» **Problem description**
Every record must be restated exactly as written.

(Saved entries)
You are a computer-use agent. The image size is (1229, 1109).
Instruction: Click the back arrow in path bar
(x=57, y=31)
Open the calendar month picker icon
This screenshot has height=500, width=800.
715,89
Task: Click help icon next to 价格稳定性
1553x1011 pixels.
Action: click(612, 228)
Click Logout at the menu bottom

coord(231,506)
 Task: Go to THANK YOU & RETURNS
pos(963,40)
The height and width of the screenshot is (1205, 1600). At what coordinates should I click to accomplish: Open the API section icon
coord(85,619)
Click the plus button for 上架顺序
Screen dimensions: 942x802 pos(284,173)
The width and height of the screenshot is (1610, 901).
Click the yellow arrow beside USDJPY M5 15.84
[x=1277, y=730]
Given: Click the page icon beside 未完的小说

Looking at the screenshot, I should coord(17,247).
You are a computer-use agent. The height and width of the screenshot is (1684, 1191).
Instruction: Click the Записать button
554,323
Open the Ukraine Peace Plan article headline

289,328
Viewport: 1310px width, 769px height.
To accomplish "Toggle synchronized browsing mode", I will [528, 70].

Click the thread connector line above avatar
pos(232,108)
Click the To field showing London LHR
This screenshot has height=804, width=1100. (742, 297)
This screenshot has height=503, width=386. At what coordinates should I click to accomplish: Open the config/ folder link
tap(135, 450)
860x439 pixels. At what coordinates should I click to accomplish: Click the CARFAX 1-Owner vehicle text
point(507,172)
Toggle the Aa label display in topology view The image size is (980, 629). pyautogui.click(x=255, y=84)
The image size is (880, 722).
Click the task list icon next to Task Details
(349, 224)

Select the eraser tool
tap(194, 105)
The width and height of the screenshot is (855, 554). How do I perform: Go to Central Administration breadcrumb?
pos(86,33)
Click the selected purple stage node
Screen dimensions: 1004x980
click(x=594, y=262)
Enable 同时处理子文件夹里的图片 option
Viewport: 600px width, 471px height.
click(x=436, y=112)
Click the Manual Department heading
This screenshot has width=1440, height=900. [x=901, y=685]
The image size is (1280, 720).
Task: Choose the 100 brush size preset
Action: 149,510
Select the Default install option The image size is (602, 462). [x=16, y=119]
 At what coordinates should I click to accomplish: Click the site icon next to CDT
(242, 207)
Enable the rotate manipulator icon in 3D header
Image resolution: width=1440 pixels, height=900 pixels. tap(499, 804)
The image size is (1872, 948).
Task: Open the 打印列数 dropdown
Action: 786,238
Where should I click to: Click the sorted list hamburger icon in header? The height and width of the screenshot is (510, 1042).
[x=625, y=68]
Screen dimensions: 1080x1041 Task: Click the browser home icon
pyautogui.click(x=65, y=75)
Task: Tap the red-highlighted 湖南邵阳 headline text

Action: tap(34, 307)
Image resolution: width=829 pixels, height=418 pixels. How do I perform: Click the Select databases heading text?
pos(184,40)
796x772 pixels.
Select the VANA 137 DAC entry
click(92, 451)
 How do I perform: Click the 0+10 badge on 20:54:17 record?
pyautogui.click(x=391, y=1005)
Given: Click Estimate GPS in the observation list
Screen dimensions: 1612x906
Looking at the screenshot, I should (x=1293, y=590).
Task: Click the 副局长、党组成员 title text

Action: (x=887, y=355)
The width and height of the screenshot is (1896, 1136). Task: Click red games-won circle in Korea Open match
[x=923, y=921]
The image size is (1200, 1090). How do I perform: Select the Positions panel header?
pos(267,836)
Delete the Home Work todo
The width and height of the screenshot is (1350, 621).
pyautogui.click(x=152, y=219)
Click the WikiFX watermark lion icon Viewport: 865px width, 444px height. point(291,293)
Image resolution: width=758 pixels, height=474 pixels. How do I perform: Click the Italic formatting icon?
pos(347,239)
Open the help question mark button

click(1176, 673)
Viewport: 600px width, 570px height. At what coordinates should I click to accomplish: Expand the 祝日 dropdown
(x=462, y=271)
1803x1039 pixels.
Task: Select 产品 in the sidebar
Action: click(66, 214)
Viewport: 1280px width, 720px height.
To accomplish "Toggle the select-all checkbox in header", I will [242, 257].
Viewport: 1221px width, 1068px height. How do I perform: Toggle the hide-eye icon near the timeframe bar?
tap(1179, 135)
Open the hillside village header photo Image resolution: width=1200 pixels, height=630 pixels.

» **Task response**
You are a computer-use agent. The image size is (1229, 1109).
Instruction: Click the back arrow in path bar
(x=57, y=31)
Open the calendar month picker icon
This screenshot has height=500, width=800.
715,89
Task: Click help icon next to 价格稳定性
1553x1011 pixels.
Action: click(612, 228)
Click Logout at the menu bottom

coord(231,506)
 Task: Go to THANK YOU & RETURNS
pos(963,40)
The height and width of the screenshot is (1205, 1600). At what coordinates should I click to accomplish: Open the API section icon
coord(85,619)
Click the plus button for 上架顺序
Screen dimensions: 942x802 pos(284,173)
The width and height of the screenshot is (1610, 901).
Click the yellow arrow beside USDJPY M5 15.84
[x=1277, y=730]
Given: Click the page icon beside 未完的小说

Looking at the screenshot, I should coord(17,247).
You are a computer-use agent. The height and width of the screenshot is (1684, 1191).
Instruction: Click the Записать button
554,323
Open the Ukraine Peace Plan article headline

289,328
Viewport: 1310px width, 769px height.
To accomplish "Toggle synchronized browsing mode", I will [528, 70].

Click the thread connector line above avatar
pos(232,108)
Click the To field showing London LHR
This screenshot has height=804, width=1100. (742, 297)
This screenshot has height=503, width=386. At what coordinates should I click to accomplish: Open the config/ folder link
tap(135, 450)
860x439 pixels. At what coordinates should I click to accomplish: Click the CARFAX 1-Owner vehicle text
point(507,172)
Toggle the Aa label display in topology view The image size is (980, 629). pyautogui.click(x=255, y=84)
The image size is (880, 722).
Click the task list icon next to Task Details
(349, 224)

Select the eraser tool
tap(194, 105)
The width and height of the screenshot is (855, 554). How do I perform: Go to Central Administration breadcrumb?
pos(86,33)
Click the selected purple stage node
Screen dimensions: 1004x980
click(x=594, y=262)
Enable 同时处理子文件夹里的图片 option
Viewport: 600px width, 471px height.
click(x=436, y=112)
Click the Manual Department heading
This screenshot has width=1440, height=900. [x=901, y=685]
The image size is (1280, 720).
Task: Choose the 100 brush size preset
Action: 149,510
Select the Default install option The image size is (602, 462). [x=16, y=119]
 At what coordinates should I click to accomplish: Click the site icon next to CDT
(242, 207)
Enable the rotate manipulator icon in 3D header
Image resolution: width=1440 pixels, height=900 pixels. tap(499, 804)
The image size is (1872, 948).
Task: Open the 打印列数 dropdown
Action: 786,238
Where should I click to: Click the sorted list hamburger icon in header? The height and width of the screenshot is (510, 1042).
[x=625, y=68]
Screen dimensions: 1080x1041 Task: Click the browser home icon
pyautogui.click(x=65, y=75)
Task: Tap the red-highlighted 湖南邵阳 headline text

Action: tap(34, 307)
Image resolution: width=829 pixels, height=418 pixels. How do I perform: Click the Select databases heading text?
pos(184,40)
796x772 pixels.
Select the VANA 137 DAC entry
click(92, 451)
 How do I perform: Click the 0+10 badge on 20:54:17 record?
pyautogui.click(x=391, y=1005)
Given: Click Estimate GPS in the observation list
Screen dimensions: 1612x906
Looking at the screenshot, I should (x=1293, y=590).
Task: Click the 副局长、党组成员 title text

Action: (x=887, y=355)
The width and height of the screenshot is (1896, 1136). Task: Click red games-won circle in Korea Open match
[x=923, y=921]
The image size is (1200, 1090). How do I perform: Select the Positions panel header?
pos(267,836)
Delete the Home Work todo
The width and height of the screenshot is (1350, 621).
pyautogui.click(x=152, y=219)
Click the WikiFX watermark lion icon Viewport: 865px width, 444px height. point(291,293)
Image resolution: width=758 pixels, height=474 pixels. How do I perform: Click the Italic formatting icon?
pos(347,239)
Open the help question mark button

click(1176, 673)
Viewport: 600px width, 570px height. At what coordinates should I click to accomplish: Expand the 祝日 dropdown
(x=462, y=271)
1803x1039 pixels.
Task: Select 产品 in the sidebar
Action: click(66, 214)
Viewport: 1280px width, 720px height.
To accomplish "Toggle the select-all checkbox in header", I will [242, 257].
Viewport: 1221px width, 1068px height. How do I perform: Toggle the hide-eye icon near the timeframe bar?
tap(1179, 135)
Open the hillside village header photo Image resolution: width=1200 pixels, height=630 pixels.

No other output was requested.